### Passage

Common mistakes in ATP calculation
Counting supply that is not truly available
A frequent error is including stock that is damaged, on hold, reserved for a strategic customer, or physically present but not pickable. ATP quality depends on inventory quality.
Ignoring timing
Supply arriving after the requested ship date should not support an immediate promise. Time phased ATP is more accurate than a simple aggregated view, especially for high volume operations.
Overlooking order priorities
Not all customer orders have equal strategic value. Some organizations reserve ATP for premium channels, contracted customers, or medically critical products.
Using stale receipts or unrealistic production plans
If inbound receipts are delayed or a planned order is not material feasible, ATP must be revised. Static assumptions create false confidence.
Failing to protect safety stock
When supply uncertainty is high, promising inventory down to zero may create immediate service failures. Safety stock should exist for a reason, and ATP should respect that reason.
How ATP differs from related inventory metrics
ATP is often confused with inventory available, projected available balance, or capable to promise. The differences matter:
- Inventory available usually means stock physically available now.
- Projected available balance looks ahead by time period and tracks expected balances after demand and receipts.
- Available to Promise focuses on what can still be committed to new demand.
- Capable to Promise goes further by considering whether capacity and materials can be reconfigured to meet custom demand.
In short, ATP is promise focused rather than merely stock focused. It is meant to support a customer commitment decision.
Best practices for improving ATP accuracy
- Improve inventory accuracy. Cycle counting, barcode discipline, and clearer status controls reduce ATP errors.
- Refresh supply data frequently. Late supplier confirmations or delayed work orders can change ATP fast.
- Use realistic lead times. Standard lead times should be audited against actual performance.
- Segment products. Fast movers, seasonal SKUs, and strategic items often need different ATP logic.
- Protect critical service buffers. Safety stock and reserved allocations should be explicit, not assumed.
- Align sales and operations. ATP rules work best when planners and commercial teams use the same logic.
- Track promise adherence. Measure whether promised orders shipped in full and on time.

### Material supplied

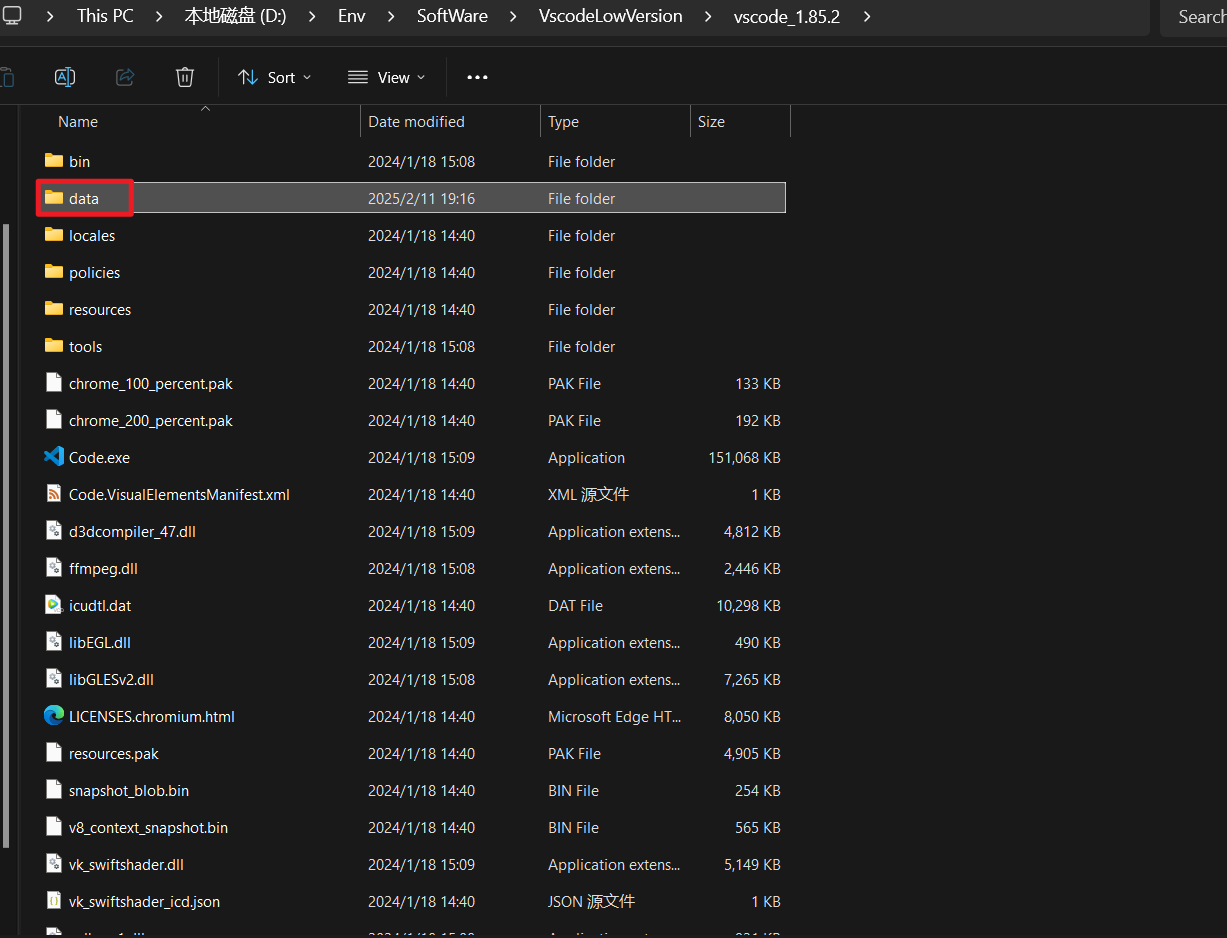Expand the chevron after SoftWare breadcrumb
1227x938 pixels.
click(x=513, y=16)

==

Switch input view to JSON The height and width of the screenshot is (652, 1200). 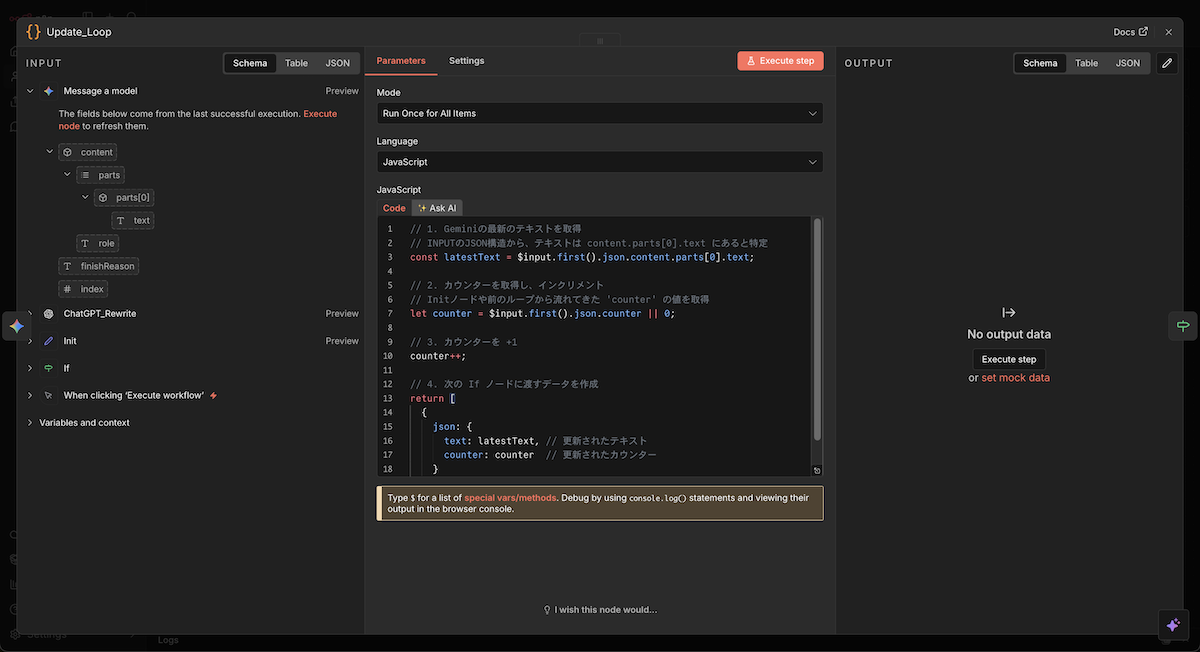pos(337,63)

### Work to complete
A. Answer these questions from the passage on ATP calculation:
(i) What does Capable to Promise consider beyond Available to Promise?
(ii) What should standard lead times be audited against?
(iii) What type of ATP is described as more accurate than a simple aggregated view?
B. Write the next part of the passage on ATP calculation, picking up after its final point.
The entries come from a different source than the passage on ATP calculation.

### Your written answers
A.
(i) Whether capacity and materials can be reconfigured to meet custom demand.
(ii) Actual performance.
(iii) Time phased ATP.

B.
When to use this calculator
This calculator is ideal when you need a clear single period ATP estimate for a product, lane, or inventory node. It is helpful in these situations:
- Quick order acceptance checks
- Sales and operations planning meetings
- Distributor replenishment reviews
- Production scheduling conversations
- Backorder recovery planning
- Scenario analysis before changing safety stock policy
For a full enterprise environment, ATP may also need to consider lot control, expiration constraints, multi warehouse sourcing, customer allocation rules, transportation capacity, and substitution logic. Still, a disciplined base formula like the one above remains the foundation.
Authoritative references for deeper reading
If you want to connect ATP concepts with broader production, inventory, and economic planning data, these authoritative sources are useful:
- U.S. Bureau of Economic Analysis for production and industry contribution data.
- Federal Reserve Industrial Production and Capacity Utilization for capacity context that affects realistic promises.
- U.S. Census Bureau Economic Indicators for inventory, shipments, and sales trends relevant to supply planning.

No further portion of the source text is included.